I am a rock climbing and all-out adventure lover, the thought of driving my camper van to an unknown location and seeing where the world will take me in heaven. Living alone with ADHD feels like doing this every day with everything I do that gets old quickly.
I am a 24-year-old coach and creator who moved out of his parent's house a year ago in the middle of a pandemic and have been riding a roller coaster ever since.
Where it started
As with everyone in the world right now, the pandemic has changed how I live my life. My parents are older, and my mother is particularly vulnerable, so I decided in September of 2020 to move away from my family home to break the connection between me working and potentially bring home COVID 19.
I did the maths and worked out I could afford to move out, get my one place, and keep my parents safe. So I did just that, I moved into the local village and jumped back into life.
Over the next 6 months, I would meet an amazing person in my life, have Christmas dinner around a fire pit and fully started my video business. All amazing things, but my day to day became a never-ending painful adventure.
Let me walk you through it. I am not going to start in the morning but, in fact, the night before. At about 11 pm, my brain, for whatever reason, every night just wakes up and goes ham. Every little worry and mistake I have ever made jumps into my head and makes me want to get up and push myself forward. Sometimes I do get up and create something or come up with a new idea, but I normally aim to stay in bed because I know the next day will be hell without sleep.
So I wake up the next day after struggling to get to sleep about 9 am. Get up, have a coffee, and normally come across my first stumbling block.
I need to wash up because I put it off and have no bowl.
So I wash up.
Now I realise I have no milk because I forget to go shopping.
So I try toast.
Nope, I got no bread.
So sod it out I go for breakfast (which I know I can’t afford).
Wait, where are my car keys?
Bangs head against the wall and decides to watch some Youtube, to try and calm down.
But I can’t find the TV remote.
OKAY, so not every part of that happens every day, but a lot of that happens at least 5 times a week (sometimes I remember to buy milk).
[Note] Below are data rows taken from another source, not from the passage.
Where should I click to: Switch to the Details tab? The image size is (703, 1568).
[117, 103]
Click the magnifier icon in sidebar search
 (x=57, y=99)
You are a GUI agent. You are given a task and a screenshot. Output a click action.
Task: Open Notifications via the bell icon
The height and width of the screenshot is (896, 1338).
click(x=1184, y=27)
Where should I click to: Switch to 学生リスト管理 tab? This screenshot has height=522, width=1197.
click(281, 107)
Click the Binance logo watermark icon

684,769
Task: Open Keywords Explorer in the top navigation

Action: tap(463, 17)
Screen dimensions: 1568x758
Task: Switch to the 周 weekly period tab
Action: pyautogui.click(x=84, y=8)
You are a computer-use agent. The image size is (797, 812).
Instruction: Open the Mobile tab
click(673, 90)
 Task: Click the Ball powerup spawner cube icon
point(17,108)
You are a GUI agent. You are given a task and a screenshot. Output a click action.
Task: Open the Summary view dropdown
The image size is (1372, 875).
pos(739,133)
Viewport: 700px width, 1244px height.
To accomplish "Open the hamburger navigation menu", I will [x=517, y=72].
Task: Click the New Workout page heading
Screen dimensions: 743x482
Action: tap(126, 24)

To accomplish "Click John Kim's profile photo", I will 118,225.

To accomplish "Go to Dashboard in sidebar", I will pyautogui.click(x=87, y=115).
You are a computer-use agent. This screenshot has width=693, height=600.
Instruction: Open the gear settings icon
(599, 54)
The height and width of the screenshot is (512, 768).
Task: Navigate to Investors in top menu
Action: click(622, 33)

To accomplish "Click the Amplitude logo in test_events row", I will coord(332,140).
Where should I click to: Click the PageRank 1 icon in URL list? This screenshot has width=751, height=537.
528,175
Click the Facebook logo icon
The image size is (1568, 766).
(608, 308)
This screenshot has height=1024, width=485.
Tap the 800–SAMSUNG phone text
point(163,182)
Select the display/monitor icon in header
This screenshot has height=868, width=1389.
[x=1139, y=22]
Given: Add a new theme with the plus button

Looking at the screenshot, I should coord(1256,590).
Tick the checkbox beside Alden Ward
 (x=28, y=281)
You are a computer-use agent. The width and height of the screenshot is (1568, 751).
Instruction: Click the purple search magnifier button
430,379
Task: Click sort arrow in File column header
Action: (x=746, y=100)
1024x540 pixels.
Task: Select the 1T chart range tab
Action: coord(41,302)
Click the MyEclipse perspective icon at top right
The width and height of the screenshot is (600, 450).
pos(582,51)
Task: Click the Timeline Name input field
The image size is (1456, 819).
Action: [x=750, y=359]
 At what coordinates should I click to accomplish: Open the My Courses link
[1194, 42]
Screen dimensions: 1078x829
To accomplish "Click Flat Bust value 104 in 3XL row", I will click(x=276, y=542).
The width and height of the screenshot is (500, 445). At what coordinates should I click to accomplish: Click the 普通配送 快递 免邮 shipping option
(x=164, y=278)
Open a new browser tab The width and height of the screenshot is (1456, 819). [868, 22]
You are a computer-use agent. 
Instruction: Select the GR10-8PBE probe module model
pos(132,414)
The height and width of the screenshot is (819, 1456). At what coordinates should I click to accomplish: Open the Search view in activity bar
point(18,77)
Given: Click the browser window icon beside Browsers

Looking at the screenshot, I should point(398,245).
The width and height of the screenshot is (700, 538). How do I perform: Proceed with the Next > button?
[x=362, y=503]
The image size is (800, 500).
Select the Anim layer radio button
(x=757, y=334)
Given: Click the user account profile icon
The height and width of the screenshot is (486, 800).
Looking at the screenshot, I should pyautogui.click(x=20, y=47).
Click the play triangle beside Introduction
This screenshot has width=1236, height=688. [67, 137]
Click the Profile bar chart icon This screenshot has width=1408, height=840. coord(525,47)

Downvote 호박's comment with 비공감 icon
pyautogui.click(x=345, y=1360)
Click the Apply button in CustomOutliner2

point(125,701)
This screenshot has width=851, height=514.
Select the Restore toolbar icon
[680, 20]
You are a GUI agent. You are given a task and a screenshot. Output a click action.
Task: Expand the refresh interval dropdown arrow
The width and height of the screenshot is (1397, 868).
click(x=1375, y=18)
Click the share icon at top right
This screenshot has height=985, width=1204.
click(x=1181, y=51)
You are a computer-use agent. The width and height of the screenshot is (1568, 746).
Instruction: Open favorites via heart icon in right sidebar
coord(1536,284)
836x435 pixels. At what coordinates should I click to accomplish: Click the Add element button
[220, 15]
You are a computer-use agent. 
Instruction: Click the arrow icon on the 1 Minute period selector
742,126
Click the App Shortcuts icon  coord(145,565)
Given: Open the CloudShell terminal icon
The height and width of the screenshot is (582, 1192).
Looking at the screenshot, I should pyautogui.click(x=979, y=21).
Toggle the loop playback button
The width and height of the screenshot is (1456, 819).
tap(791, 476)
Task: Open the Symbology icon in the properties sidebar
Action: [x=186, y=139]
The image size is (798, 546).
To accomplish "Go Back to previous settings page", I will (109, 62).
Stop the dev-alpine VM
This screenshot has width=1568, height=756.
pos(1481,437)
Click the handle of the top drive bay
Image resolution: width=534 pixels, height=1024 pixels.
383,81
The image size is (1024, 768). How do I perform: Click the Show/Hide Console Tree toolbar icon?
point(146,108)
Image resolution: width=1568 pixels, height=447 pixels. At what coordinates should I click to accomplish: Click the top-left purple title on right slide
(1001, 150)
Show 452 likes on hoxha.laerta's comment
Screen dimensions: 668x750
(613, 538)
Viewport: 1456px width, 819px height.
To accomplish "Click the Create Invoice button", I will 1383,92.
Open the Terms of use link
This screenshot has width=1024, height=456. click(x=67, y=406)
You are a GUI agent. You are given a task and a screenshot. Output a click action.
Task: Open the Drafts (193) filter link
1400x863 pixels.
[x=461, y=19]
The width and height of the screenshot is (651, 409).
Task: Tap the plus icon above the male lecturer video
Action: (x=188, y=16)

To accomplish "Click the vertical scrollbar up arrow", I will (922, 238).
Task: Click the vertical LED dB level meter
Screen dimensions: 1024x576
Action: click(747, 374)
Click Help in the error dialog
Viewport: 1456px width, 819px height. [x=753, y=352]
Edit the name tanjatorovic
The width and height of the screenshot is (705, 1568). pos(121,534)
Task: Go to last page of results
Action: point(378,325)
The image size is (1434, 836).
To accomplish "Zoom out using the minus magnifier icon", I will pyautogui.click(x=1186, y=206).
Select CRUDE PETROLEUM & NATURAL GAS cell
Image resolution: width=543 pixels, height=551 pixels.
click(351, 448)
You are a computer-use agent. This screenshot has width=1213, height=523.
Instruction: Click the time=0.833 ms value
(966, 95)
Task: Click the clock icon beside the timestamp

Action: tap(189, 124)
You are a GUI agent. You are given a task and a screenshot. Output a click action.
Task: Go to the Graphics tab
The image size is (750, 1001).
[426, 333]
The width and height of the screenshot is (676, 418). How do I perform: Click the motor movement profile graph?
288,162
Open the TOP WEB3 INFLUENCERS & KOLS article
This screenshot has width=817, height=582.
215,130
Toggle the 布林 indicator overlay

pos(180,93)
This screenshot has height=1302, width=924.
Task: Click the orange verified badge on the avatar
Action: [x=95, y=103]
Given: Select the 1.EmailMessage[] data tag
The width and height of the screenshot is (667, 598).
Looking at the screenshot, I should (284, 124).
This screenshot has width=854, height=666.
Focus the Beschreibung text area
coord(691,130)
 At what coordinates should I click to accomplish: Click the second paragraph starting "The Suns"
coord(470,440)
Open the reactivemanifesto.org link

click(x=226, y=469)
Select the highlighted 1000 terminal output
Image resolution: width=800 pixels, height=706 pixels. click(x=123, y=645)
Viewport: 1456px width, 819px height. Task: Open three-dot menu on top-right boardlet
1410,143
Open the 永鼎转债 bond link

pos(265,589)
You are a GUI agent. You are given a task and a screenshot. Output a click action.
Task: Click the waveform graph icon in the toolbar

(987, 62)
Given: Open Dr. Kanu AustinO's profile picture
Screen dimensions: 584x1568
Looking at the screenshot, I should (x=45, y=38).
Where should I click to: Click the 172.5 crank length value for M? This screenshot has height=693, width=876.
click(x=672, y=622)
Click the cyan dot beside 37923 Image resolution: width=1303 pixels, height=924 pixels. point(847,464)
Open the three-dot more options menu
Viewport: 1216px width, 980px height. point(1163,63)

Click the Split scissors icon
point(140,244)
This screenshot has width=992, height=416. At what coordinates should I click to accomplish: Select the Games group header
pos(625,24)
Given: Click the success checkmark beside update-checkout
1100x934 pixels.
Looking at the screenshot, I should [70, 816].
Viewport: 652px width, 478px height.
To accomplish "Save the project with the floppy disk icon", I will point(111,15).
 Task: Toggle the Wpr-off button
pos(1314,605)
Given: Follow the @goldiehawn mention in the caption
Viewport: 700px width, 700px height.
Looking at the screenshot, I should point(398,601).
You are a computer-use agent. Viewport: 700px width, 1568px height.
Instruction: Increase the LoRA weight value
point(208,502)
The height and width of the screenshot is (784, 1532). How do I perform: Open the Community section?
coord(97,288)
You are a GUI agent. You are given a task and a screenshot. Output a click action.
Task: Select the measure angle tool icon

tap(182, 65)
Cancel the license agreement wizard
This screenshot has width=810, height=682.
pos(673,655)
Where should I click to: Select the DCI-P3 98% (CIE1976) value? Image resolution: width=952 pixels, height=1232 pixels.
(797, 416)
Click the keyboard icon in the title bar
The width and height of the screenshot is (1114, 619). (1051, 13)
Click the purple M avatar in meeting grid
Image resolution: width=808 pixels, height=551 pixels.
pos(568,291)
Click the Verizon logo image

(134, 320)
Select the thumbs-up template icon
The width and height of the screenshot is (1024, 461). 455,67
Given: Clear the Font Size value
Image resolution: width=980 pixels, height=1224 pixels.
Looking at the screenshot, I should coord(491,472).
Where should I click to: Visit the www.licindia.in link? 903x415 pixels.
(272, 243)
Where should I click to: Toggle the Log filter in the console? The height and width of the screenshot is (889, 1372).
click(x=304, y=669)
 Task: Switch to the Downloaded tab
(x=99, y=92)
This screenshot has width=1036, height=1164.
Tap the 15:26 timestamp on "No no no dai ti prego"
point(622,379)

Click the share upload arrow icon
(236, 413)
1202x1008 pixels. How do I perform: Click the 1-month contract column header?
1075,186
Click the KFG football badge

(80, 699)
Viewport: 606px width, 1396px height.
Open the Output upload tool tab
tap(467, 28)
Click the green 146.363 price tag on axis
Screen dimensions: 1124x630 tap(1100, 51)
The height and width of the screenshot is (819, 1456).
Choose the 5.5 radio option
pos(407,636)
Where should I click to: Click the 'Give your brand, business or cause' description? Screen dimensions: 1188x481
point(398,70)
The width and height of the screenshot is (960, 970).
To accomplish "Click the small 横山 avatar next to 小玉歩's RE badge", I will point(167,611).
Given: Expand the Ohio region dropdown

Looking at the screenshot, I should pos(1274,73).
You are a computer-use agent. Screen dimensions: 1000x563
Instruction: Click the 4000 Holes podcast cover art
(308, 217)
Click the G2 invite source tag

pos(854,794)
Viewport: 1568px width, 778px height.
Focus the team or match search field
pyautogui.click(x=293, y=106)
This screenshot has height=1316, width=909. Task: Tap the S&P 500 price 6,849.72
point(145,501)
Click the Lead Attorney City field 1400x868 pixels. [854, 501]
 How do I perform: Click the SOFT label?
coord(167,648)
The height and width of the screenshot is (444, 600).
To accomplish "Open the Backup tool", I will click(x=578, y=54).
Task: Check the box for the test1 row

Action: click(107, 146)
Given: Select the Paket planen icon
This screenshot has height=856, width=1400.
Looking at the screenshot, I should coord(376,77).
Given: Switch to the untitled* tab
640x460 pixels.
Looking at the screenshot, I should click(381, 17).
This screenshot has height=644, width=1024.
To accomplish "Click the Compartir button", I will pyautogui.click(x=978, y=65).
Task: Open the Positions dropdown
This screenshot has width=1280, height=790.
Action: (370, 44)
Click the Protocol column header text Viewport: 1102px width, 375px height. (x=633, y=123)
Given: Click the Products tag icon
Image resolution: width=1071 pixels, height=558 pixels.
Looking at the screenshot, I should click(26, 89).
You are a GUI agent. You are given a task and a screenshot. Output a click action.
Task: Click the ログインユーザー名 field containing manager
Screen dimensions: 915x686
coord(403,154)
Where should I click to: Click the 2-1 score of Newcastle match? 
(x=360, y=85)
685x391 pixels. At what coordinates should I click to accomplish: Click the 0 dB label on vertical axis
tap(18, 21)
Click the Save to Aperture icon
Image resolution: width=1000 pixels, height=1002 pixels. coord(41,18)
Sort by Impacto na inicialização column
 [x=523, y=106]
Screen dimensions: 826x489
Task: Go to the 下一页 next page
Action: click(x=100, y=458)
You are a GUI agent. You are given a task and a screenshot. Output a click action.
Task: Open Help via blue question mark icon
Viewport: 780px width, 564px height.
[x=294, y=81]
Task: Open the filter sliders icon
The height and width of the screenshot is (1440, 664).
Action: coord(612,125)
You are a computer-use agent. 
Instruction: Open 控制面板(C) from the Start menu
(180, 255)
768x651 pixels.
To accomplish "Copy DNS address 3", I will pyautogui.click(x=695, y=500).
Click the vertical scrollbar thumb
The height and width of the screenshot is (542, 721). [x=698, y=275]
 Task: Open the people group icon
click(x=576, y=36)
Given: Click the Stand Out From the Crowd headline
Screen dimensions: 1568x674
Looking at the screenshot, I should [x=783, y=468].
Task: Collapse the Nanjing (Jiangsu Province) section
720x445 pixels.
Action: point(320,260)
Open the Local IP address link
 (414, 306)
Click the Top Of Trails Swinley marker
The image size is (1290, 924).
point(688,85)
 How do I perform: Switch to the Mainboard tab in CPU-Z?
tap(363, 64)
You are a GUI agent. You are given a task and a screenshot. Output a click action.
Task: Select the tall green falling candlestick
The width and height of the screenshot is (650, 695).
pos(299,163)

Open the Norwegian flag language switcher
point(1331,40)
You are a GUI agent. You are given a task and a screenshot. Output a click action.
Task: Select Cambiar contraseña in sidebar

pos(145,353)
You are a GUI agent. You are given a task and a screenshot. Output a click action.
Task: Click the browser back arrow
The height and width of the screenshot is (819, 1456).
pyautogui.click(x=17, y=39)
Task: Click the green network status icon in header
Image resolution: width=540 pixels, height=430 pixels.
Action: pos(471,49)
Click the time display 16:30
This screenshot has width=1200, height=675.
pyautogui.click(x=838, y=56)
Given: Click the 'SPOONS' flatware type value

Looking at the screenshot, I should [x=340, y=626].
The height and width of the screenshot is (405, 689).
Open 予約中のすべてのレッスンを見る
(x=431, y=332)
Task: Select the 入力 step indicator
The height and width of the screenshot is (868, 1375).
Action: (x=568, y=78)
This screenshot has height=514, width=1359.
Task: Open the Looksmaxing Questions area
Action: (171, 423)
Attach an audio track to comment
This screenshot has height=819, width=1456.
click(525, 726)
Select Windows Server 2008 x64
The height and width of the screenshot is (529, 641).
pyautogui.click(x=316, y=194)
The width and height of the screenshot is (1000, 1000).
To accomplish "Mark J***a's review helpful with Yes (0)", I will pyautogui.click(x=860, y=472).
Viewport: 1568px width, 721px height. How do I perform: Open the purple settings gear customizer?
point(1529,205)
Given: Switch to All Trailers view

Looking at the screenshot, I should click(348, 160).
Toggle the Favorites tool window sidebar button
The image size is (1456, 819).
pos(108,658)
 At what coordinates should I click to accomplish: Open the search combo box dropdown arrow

But things like this happen all the time, and I am not even going to mention the distraction of social media.
Okay, so you are forgetful.
I am self-employed and for a good reason. It is not just the fact I lose my car keys 5 times a day. It's also the fact I lose time. I really struggle in any work environment that I have not created. I have found that I need to have a large amount of natural light, music playing out loud, snacks (all things I have been told are not suitable for a workplace) if I am going to have any chance of focusing.
Some days focusing does not seem to be an option for my brain, so I fail to do any admin or video production work and thus do not make any money. Which, in turn, enters my brain at 11 pm as a fail for the day. The only aspect that seems to beat this focus is when I go to coach Hockey, maybe because I have been doing that so long my brain is used to it.
There are highs to the coaster
I want to say that there are highs to all this. I have times where sometimes, up to 6 week periods where I can literally work every waking minute. After these times, I crash taking a long time to get my gears back in motion before sprinting again. I push myself massively forward, and I love it and feel like I am getting somewhere, but these times are never sustainable.,
It's just bloody hard work.
I will end this blog here because it's 12:45 am, and I need to sleep before tomorrow becomes a write-off. I will leave you with this.
Living alone with ADHD just makes everything so much harder.
I am currently trying to work out the best way to move forward with that knowledge in hand. If anyone has any tips, please do share.